Superior Electro-Oxidation and Corrosion Resistance of Monolayer Transition Metal Disulfides

Physics of monolayer and few-layer transition metal dichalcogenides (TMDs) and chemistry of few-layer TMDs have been well studied in recent years in the context of future electronic, optoelectronic, and energy harvesting applications. However, what has escaped the attention of the scientific community is the unique chemistry of monolayer TMDs. It has been demonstrated that the basal plane of multilayer TMDs is chemically inert, whereas edge sites are chemically active. In this article, we experimentally demonstrate that the edge reactivity of the TMDs can be significantly impeded at the monolayer limit through monolayer/substrate interaction, thus making the monolayers highly resistant to electrooxidation and corrosion.
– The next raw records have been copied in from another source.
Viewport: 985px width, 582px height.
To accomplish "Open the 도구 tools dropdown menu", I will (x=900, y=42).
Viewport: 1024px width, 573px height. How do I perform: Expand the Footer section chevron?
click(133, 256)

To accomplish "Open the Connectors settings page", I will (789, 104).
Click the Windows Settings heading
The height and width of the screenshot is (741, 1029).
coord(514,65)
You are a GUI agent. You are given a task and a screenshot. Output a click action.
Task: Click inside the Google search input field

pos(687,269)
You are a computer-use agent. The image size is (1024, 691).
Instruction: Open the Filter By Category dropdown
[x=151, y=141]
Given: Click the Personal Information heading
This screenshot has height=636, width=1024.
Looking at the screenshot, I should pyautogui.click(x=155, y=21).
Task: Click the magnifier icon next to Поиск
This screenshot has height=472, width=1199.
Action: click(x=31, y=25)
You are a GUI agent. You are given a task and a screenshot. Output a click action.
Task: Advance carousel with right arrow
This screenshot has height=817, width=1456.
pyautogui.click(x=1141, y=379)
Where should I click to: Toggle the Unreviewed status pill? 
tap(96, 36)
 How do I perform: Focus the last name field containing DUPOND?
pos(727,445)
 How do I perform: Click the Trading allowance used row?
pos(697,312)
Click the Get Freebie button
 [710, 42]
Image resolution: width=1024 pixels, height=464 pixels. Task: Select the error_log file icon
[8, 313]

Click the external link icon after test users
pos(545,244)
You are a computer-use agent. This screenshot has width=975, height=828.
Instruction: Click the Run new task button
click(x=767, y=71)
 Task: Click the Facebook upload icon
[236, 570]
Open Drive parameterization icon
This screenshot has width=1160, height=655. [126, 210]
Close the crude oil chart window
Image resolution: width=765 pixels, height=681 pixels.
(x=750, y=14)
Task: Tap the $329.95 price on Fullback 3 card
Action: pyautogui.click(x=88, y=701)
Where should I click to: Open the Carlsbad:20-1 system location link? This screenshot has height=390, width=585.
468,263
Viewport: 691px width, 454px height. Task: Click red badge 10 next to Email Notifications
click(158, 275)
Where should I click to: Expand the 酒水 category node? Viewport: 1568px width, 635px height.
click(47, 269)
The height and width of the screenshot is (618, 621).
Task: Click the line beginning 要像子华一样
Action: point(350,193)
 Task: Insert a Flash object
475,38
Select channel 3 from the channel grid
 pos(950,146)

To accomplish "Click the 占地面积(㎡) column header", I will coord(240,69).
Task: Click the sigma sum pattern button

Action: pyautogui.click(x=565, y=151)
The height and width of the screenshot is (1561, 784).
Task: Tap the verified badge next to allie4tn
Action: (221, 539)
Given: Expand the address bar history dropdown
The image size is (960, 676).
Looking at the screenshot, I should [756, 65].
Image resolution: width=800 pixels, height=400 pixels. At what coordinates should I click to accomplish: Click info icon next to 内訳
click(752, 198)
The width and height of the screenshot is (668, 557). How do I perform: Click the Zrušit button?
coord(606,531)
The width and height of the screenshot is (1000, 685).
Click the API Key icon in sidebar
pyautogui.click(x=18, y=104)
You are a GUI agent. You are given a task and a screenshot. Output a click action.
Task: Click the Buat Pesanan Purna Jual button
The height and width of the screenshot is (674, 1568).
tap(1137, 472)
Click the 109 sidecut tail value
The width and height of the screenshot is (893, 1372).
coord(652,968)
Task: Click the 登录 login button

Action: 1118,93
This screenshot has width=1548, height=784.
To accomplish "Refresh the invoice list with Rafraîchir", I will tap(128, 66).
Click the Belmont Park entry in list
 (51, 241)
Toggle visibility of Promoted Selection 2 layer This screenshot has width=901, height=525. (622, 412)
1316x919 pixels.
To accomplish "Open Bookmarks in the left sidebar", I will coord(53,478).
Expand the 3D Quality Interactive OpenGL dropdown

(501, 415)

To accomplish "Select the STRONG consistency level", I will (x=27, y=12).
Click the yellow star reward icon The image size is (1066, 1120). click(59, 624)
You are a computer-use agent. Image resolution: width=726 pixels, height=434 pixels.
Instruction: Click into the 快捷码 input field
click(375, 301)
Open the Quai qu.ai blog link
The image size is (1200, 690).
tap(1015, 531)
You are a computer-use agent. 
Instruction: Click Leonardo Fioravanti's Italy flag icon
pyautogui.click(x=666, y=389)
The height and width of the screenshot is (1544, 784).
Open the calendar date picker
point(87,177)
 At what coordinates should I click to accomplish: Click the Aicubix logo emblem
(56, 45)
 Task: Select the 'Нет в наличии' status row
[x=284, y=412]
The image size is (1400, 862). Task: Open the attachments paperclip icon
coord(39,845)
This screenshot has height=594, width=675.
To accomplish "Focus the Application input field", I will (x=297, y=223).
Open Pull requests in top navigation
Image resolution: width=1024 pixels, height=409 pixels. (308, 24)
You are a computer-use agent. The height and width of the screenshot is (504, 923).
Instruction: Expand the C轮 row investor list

In particular, we found that few-layer flakes of MoS₂ and WS₂ exfoliated on conductive TiN substrates are readily corroded beyond a certain positive electrode potential, while monolayer remnants are left behind unscathed. The electrooxidation resistance of monolayers was confirmed using a plethora of characterization techniques including atomic force microscope (AFM) imaging, Raman spectroscopy, photoluminescence (PL) mapping, scanning/transmission electron microscope (S/TEM) imaging, and selected area electron diffraction (SAED). It is believed that strong substrate monolayer interaction compared to the relatively weak interlayer van der Waals interaction is responsible for the superior monolayers chemical stability in highly corrosive oxidizing environments. Our findings could pave the way for the implementation of monolayer transition metal disulfides as superior anticorrosion coating which can have a significant socioeconomic impact.